Defendant moved to dismiss at the close of claimant’s case. The Court
reserved decision on that motion and now denies it.
“It is fundamental law that the State has a duty to provide reasonable
and adequate medical care to the inmates of its prisons” including proper
diagnosis and treatment (Rivers v State of New York, 159 AD2d 788, 789
, lv denied 76 NY2d 701 ; see also Auger v State of New
York, 263 AD2d 929 ). Further, it is the State’s duty to render
medical care “without undue delay” and, therefore, whenever
“delays in diagnosis and/or treatment [are] a proximate or aggravating
cause of [a] claimed injury,” the State may be liable (Marchione v
State of New York, 194 AD2d 851, 855 ).

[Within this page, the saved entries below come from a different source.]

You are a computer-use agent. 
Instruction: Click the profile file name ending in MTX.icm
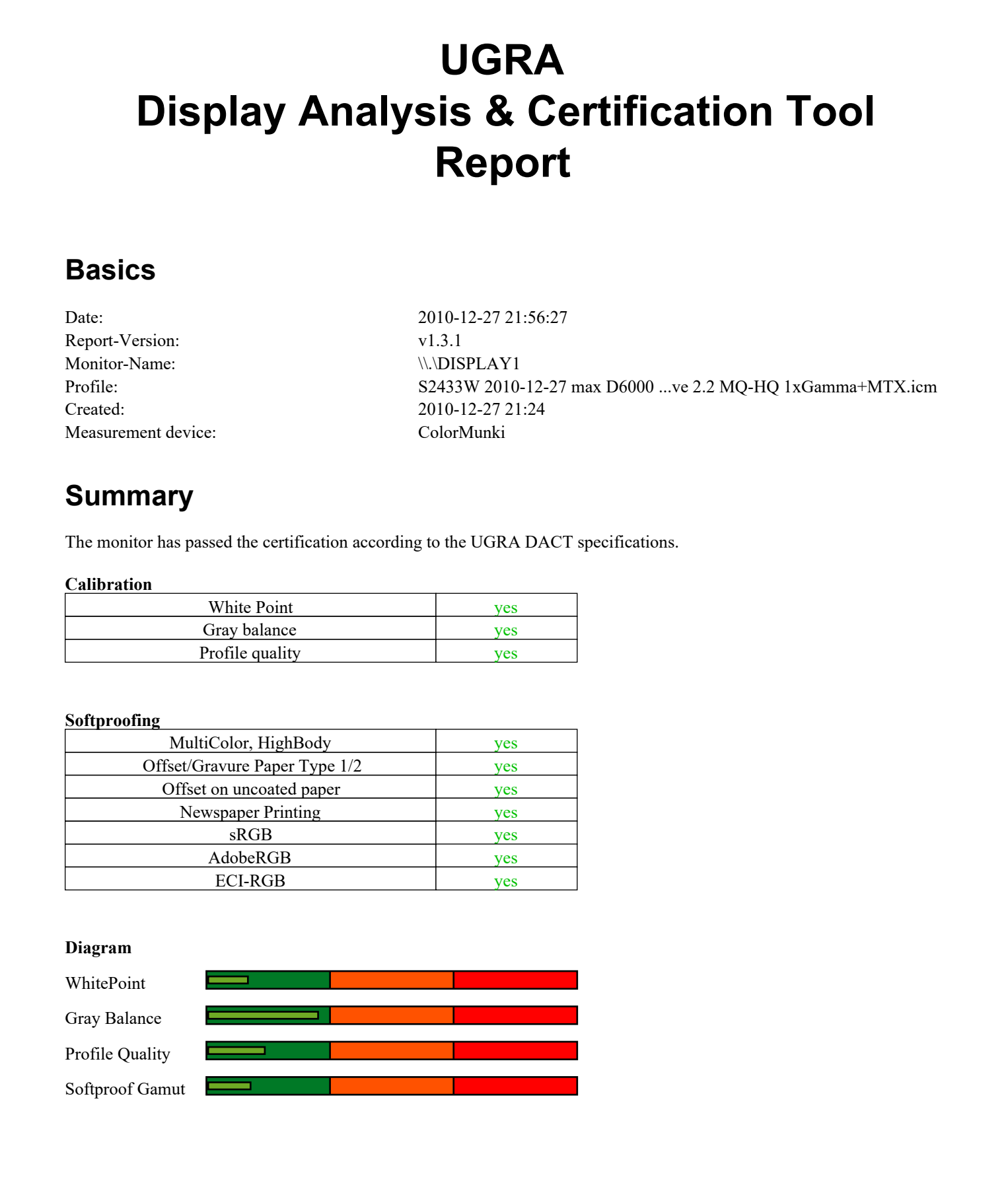tap(676, 386)
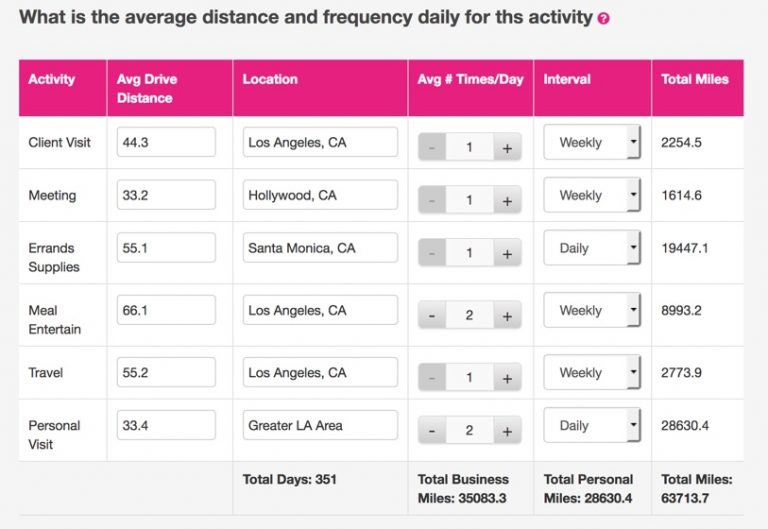The width and height of the screenshot is (768, 529).
Task: Click the Greater LA Area location field
Action: click(320, 425)
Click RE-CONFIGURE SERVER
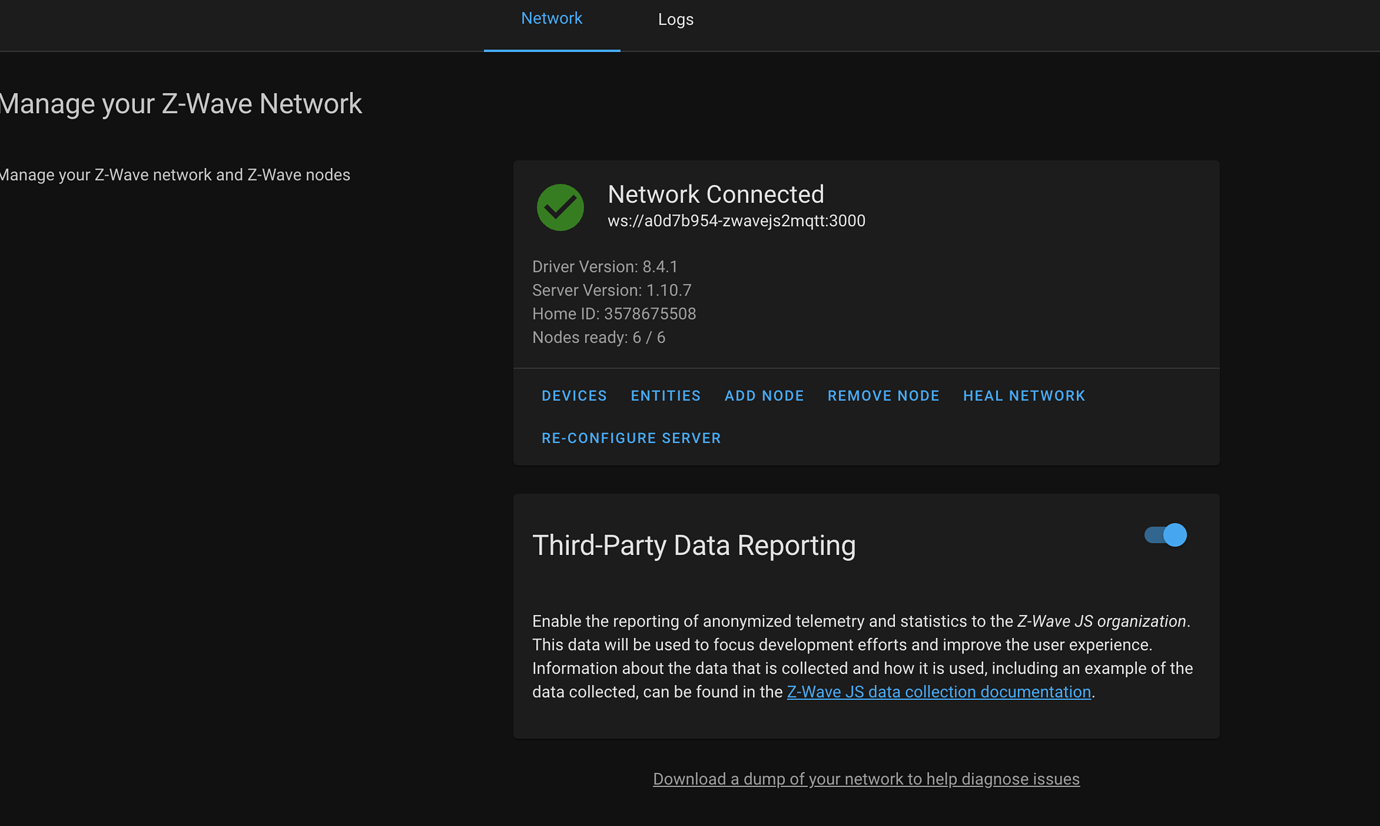 pyautogui.click(x=631, y=438)
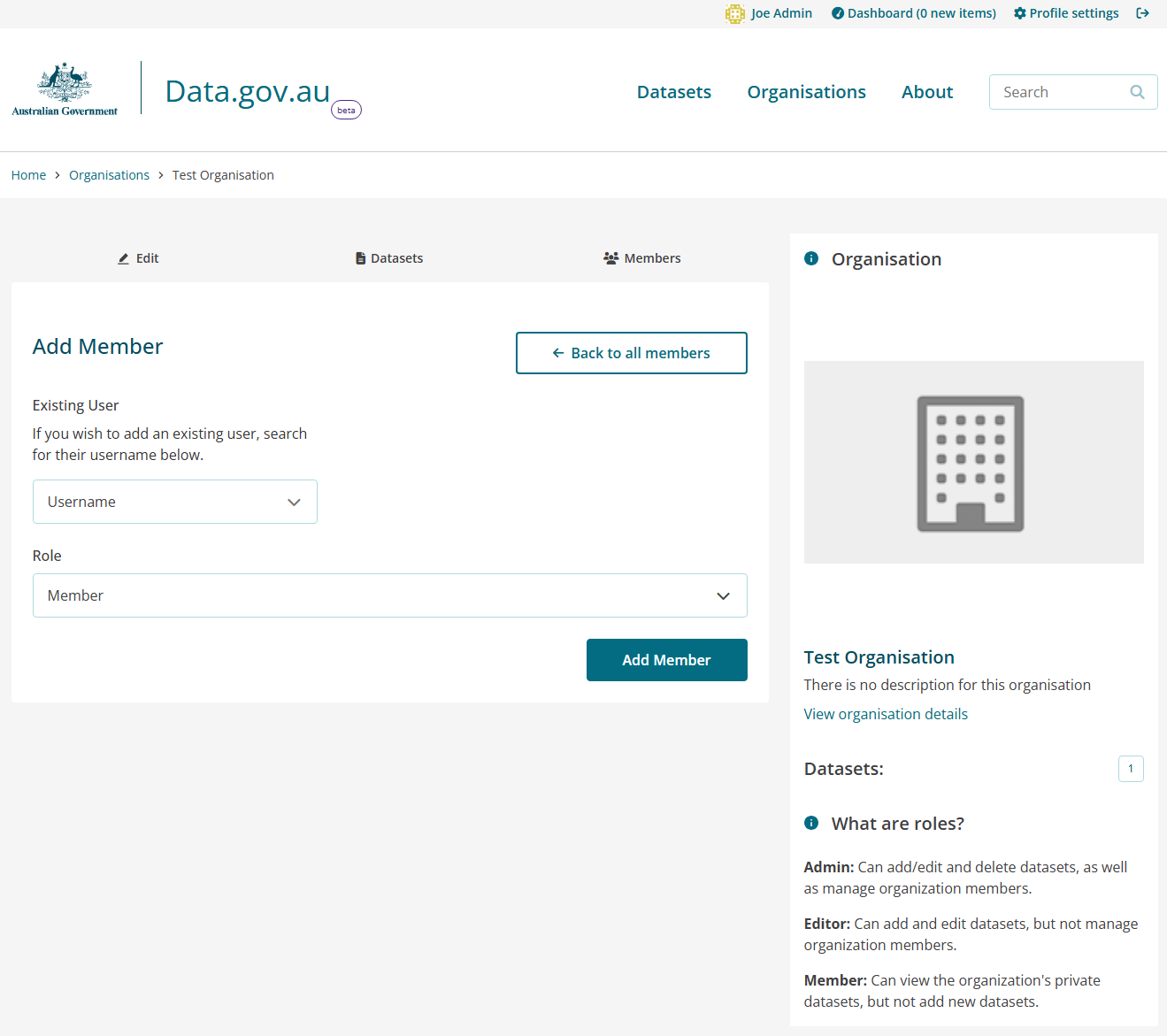The width and height of the screenshot is (1167, 1036).
Task: Open View organisation details link
Action: point(885,714)
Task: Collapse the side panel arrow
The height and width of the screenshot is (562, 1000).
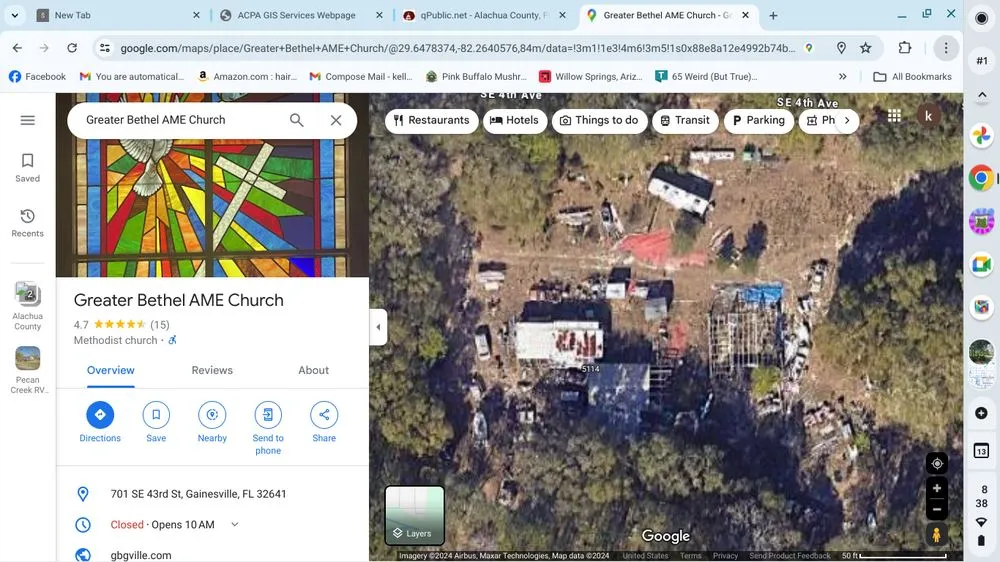Action: pyautogui.click(x=378, y=327)
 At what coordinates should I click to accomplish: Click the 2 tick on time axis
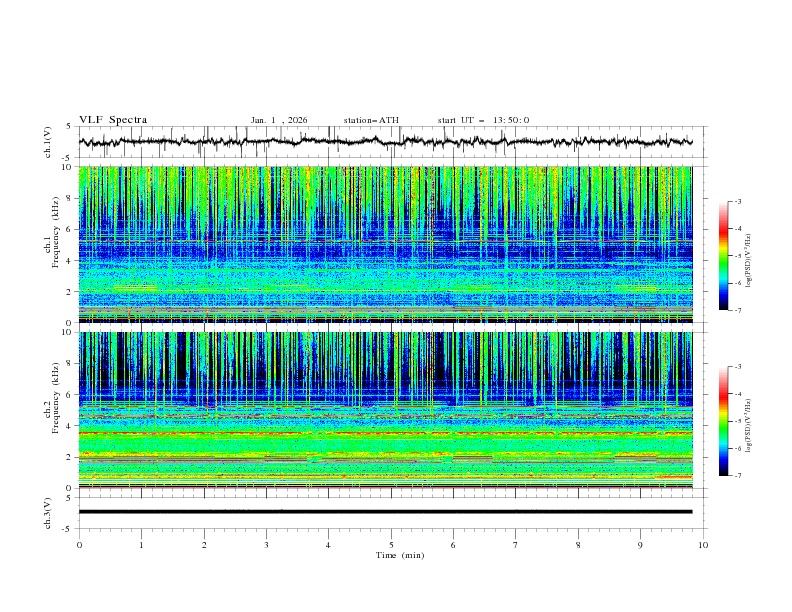point(204,545)
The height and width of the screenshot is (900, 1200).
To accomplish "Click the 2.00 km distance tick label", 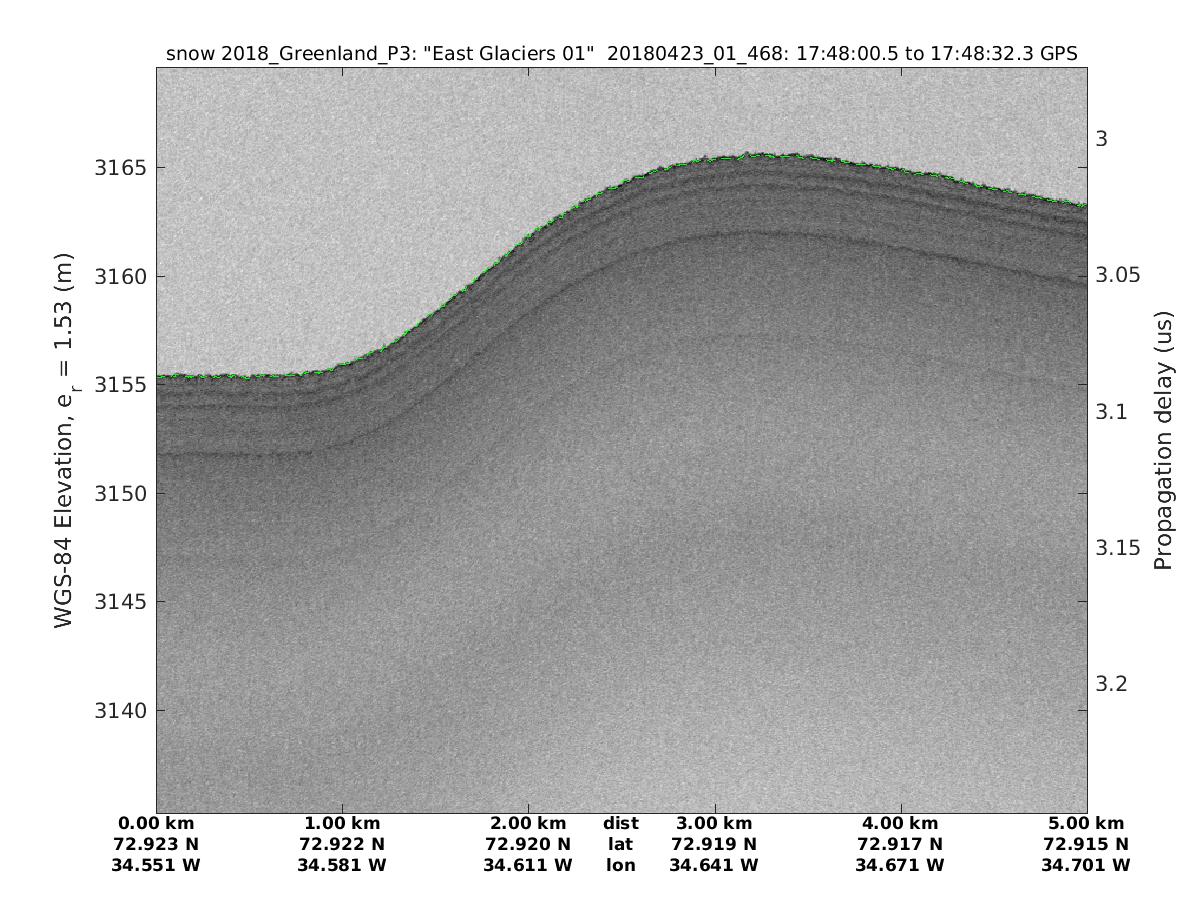I will (528, 824).
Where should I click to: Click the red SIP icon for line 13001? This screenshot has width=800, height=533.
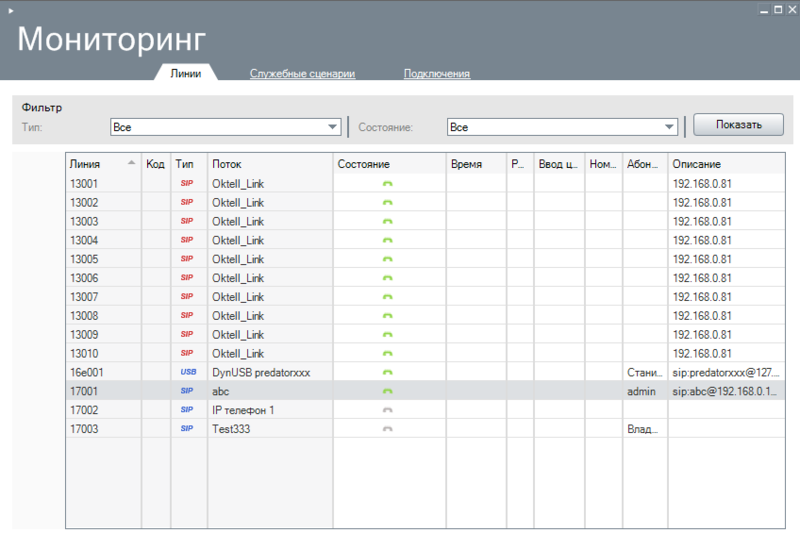tap(187, 183)
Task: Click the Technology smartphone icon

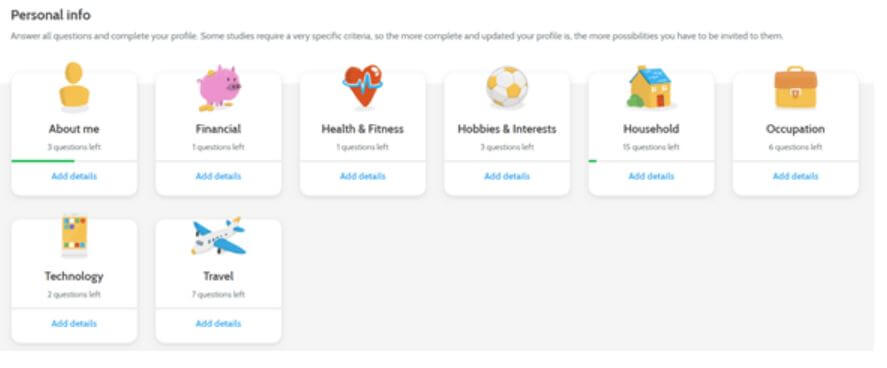Action: tap(74, 235)
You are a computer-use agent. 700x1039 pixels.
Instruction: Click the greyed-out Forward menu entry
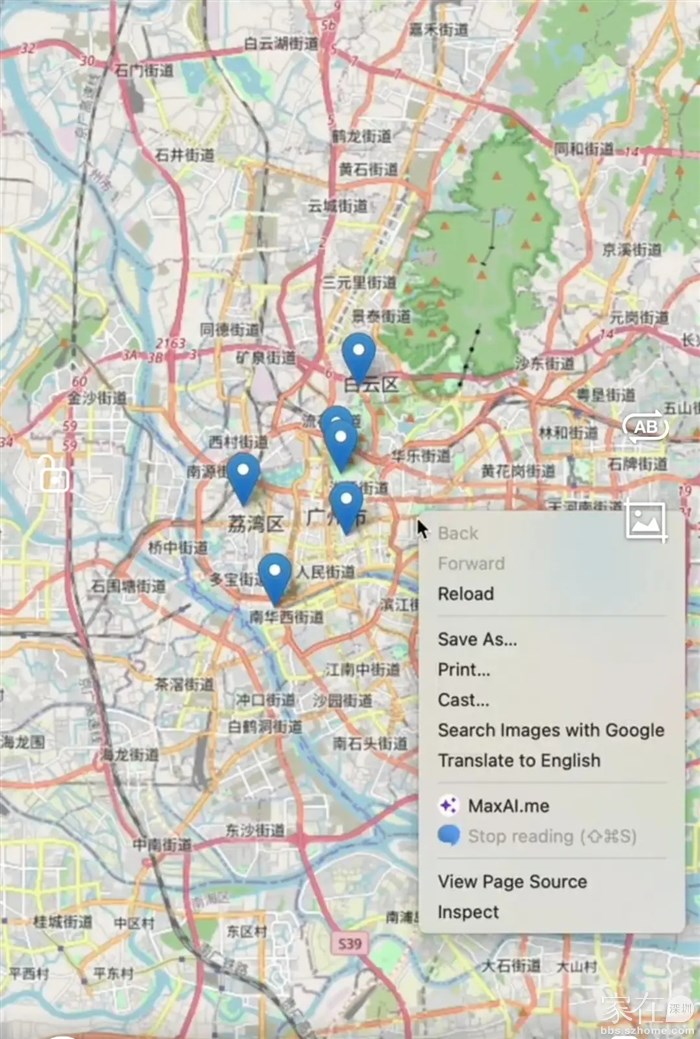(471, 564)
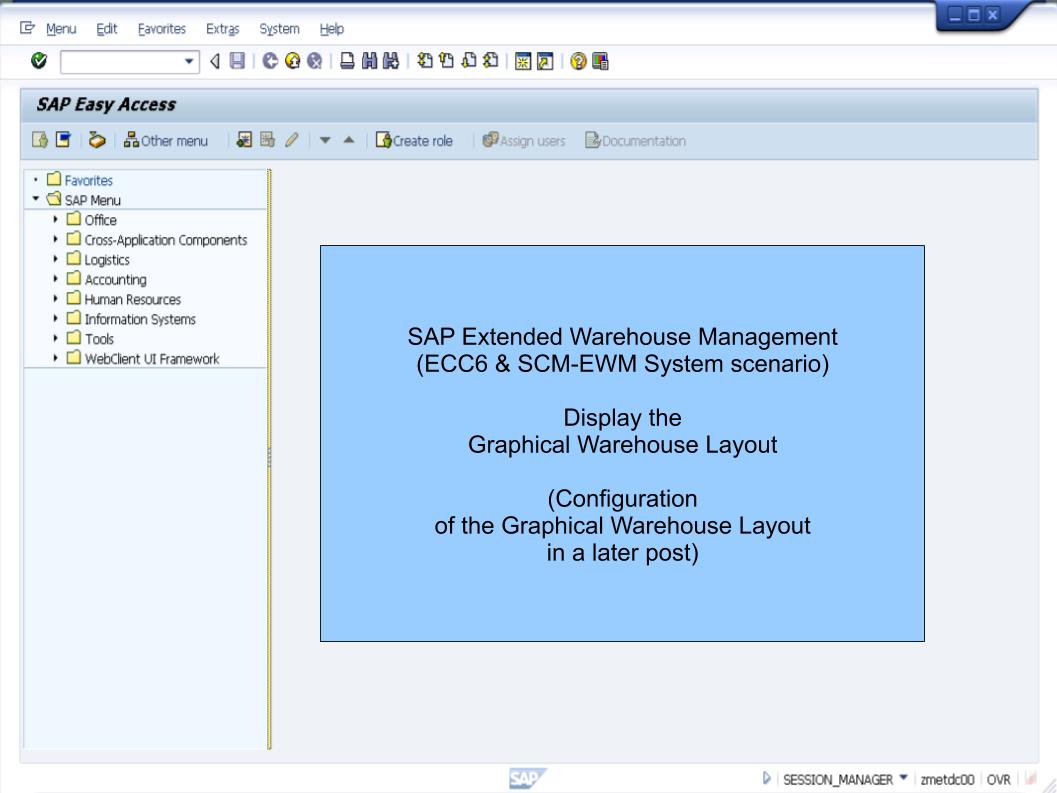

In order to recover for
damages arising from a delay, a claimant must prove that the delay in diagnosis
or treatment was a proximate cause of the injuries. In other words, a claimant
must provide evidence “that there was a ‘substantial
possibility’ that the [complained of loss] was caused by the delay
and that the State’s negligence deprived claimant of an appreciable chance
of avoiding the loss suffered” (Brown v State of New York, 192 AD2d
936, 938 , lv denied 82 NY2d 654 ; see Kimball v
Scors, 59 AD2d 984, 985 , lv denied 43 NY2d 648 ;
see also Kennedy v Peninsula Hosp. Ctr., 135 AD2d 788, 792
; Mortensen v Memorial Hosp., 105 AD2d 151, 157-158 ).
In the instant case, no medical evidence was presented, either in the form of
claimant’s medical records nor the trial testimony of Dr. Sidorowicz,
which indicated that any exacerbation of claimant’s existing injury
resulted from a delay in treating claimant. To the extent that claimant made
any such assertions, they are insufficient, without the supporting testimony of
a medical expert, to establish causation, a necessary element in a medical
malpractice claim (Trottie v State of New York, 39 AD3d 1094 ;
Lowe v State of New York, 35 AD3d 1281 ; Wolfe v Samaritan
Hosp., 104 AD2d 143 ). Accordingly, claimant cannot recover on a
cause of action for medical malpractice.
However, the State may be found liable for damages arising out of ministerial
neglect where the proof shows that correctional facility employees violated
administrative protocol in denying an inmate emergency medical attention where
the condition complained of warrants such attention (Kagan v State of New
York, 221 AD2d 7 ).
The Court credits claimant’s testimony that the condition of the injury
(the size of the swelling, the color of the injury, and the red streaks up
claimant’s arm) was the same at the time of claimant’s first visit
to the infirmary at 8:50 a.m. on March 23, 2002 (as well as at the second visit
at 4:30 p.m.), as it was at 8:30 p.m., when claimant’s condition was
judged serious enough to send him to the emergency room for immediate treatment.
Moreover, Sidorowicz could not explain to the Court’s satisfaction why
claimant had to get a correction officer to intervene with the infirmary in
order for claimant to actually receive treatment for his injury on the evening
of March 23, 2002, after two prior visits the same day. These issues, when
combined with the failure of the infirmary staff to take or record
claimant’s temperature (which Sidorowicz stated would be standard protocol
in a case where the possibility of infection was being monitored), lead the
Court to a finding that defendant is liable for ministerial neglect for its
failure to treat claimant from 8:50 a.m. on March 23, 2002 to 8:30 p.m. that
The Court finds that the delay was unreasonable under the circumstances, and
claimant is awarded the sum of $900 for his pain and suffering during that time
period. Given the failure of proof that the delay caused any ongoing injury, as
discussed above, no award is made for any ongoing injury. Any and all motions
on which the Court may have previously reserved or which were not previously
determined are hereby denied. Finally, to the extent that claimant has paid a
filing fee, it may be recovered pursuant to Court of Claims Act § 11-a (2).
Let judgment be entered accordingly.